- _EXERCISE DIRECTIONS_
The entries underneath need to be duplicated exactly, with none omitted.

[Stored records]

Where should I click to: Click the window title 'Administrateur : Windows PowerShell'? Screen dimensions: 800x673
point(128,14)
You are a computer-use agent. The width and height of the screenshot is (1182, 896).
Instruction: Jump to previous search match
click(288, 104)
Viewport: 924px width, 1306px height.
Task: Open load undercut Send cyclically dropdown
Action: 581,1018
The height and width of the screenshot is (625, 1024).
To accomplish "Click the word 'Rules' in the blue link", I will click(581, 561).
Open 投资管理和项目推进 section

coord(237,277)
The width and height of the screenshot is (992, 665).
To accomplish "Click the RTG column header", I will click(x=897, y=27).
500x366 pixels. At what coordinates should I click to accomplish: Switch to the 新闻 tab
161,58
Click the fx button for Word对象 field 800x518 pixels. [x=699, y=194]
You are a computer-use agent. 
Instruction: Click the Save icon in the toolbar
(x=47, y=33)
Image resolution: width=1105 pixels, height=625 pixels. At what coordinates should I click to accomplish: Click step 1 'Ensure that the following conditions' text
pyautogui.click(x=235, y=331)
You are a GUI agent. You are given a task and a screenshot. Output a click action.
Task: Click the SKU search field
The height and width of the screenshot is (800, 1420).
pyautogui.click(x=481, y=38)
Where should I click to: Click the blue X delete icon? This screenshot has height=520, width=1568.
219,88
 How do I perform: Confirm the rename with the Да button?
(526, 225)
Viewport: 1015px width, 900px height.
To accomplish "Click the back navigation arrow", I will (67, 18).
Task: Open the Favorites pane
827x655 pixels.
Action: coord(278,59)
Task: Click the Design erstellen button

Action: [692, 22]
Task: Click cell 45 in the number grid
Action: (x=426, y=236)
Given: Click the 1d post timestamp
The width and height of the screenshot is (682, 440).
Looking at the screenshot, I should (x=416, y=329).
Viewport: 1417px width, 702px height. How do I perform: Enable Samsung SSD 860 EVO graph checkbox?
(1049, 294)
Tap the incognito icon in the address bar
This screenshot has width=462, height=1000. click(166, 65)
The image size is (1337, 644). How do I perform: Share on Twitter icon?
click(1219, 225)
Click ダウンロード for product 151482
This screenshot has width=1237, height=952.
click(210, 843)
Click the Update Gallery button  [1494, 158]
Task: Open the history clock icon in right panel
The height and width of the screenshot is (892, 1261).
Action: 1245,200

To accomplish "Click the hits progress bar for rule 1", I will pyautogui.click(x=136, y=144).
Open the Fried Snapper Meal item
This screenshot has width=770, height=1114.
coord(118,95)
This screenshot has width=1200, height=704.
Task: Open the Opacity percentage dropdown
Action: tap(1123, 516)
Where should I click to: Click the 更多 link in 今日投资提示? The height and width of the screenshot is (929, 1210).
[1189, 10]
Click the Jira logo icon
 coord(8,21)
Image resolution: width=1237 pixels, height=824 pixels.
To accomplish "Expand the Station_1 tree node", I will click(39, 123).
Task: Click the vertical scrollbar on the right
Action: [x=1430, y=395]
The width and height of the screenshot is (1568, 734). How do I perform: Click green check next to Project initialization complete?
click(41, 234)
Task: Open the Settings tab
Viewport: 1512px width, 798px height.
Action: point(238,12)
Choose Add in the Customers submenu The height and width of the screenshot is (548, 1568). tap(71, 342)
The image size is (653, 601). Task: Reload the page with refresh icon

- _SOLUTION_
Where should I click to: Click the window title 'Administrateur : Windows PowerShell'? Screen dimensions: 800x673
point(128,14)
You are a computer-use agent. The width and height of the screenshot is (1182, 896).
Instruction: Jump to previous search match
click(288, 104)
Viewport: 924px width, 1306px height.
Task: Open load undercut Send cyclically dropdown
Action: 581,1018
The height and width of the screenshot is (625, 1024).
To accomplish "Click the word 'Rules' in the blue link", I will click(581, 561).
Open 投资管理和项目推进 section

coord(237,277)
The width and height of the screenshot is (992, 665).
To accomplish "Click the RTG column header", I will click(x=897, y=27).
500x366 pixels. At what coordinates should I click to accomplish: Switch to the 新闻 tab
161,58
Click the fx button for Word对象 field 800x518 pixels. [x=699, y=194]
You are a computer-use agent. 
Instruction: Click the Save icon in the toolbar
(x=47, y=33)
Image resolution: width=1105 pixels, height=625 pixels. At what coordinates should I click to accomplish: Click step 1 'Ensure that the following conditions' text
pyautogui.click(x=235, y=331)
You are a GUI agent. You are given a task and a screenshot. Output a click action.
Task: Click the SKU search field
The height and width of the screenshot is (800, 1420).
pyautogui.click(x=481, y=38)
Where should I click to: Click the blue X delete icon? This screenshot has height=520, width=1568.
219,88
 How do I perform: Confirm the rename with the Да button?
(526, 225)
Viewport: 1015px width, 900px height.
To accomplish "Click the back navigation arrow", I will (67, 18).
Task: Open the Favorites pane
827x655 pixels.
Action: coord(278,59)
Task: Click the Design erstellen button

Action: [692, 22]
Task: Click cell 45 in the number grid
Action: (x=426, y=236)
Given: Click the 1d post timestamp
The width and height of the screenshot is (682, 440).
Looking at the screenshot, I should (x=416, y=329).
Viewport: 1417px width, 702px height. How do I perform: Enable Samsung SSD 860 EVO graph checkbox?
(1049, 294)
Tap the incognito icon in the address bar
This screenshot has width=462, height=1000. click(166, 65)
The image size is (1337, 644). How do I perform: Share on Twitter icon?
click(1219, 225)
Click ダウンロード for product 151482
This screenshot has width=1237, height=952.
click(210, 843)
Click the Update Gallery button  [1494, 158]
Task: Open the history clock icon in right panel
The height and width of the screenshot is (892, 1261).
Action: 1245,200

To accomplish "Click the hits progress bar for rule 1", I will pyautogui.click(x=136, y=144).
Open the Fried Snapper Meal item
This screenshot has width=770, height=1114.
coord(118,95)
This screenshot has width=1200, height=704.
Task: Open the Opacity percentage dropdown
Action: tap(1123, 516)
Where should I click to: Click the 更多 link in 今日投资提示? The height and width of the screenshot is (929, 1210).
[1189, 10]
Click the Jira logo icon
 coord(8,21)
Image resolution: width=1237 pixels, height=824 pixels.
To accomplish "Expand the Station_1 tree node", I will click(39, 123).
Task: Click the vertical scrollbar on the right
Action: [x=1430, y=395]
The width and height of the screenshot is (1568, 734). How do I perform: Click green check next to Project initialization complete?
click(41, 234)
Task: Open the Settings tab
Viewport: 1512px width, 798px height.
Action: point(238,12)
Choose Add in the Customers submenu The height and width of the screenshot is (548, 1568). tap(71, 342)
The image size is (653, 601). Task: Reload the page with refresh icon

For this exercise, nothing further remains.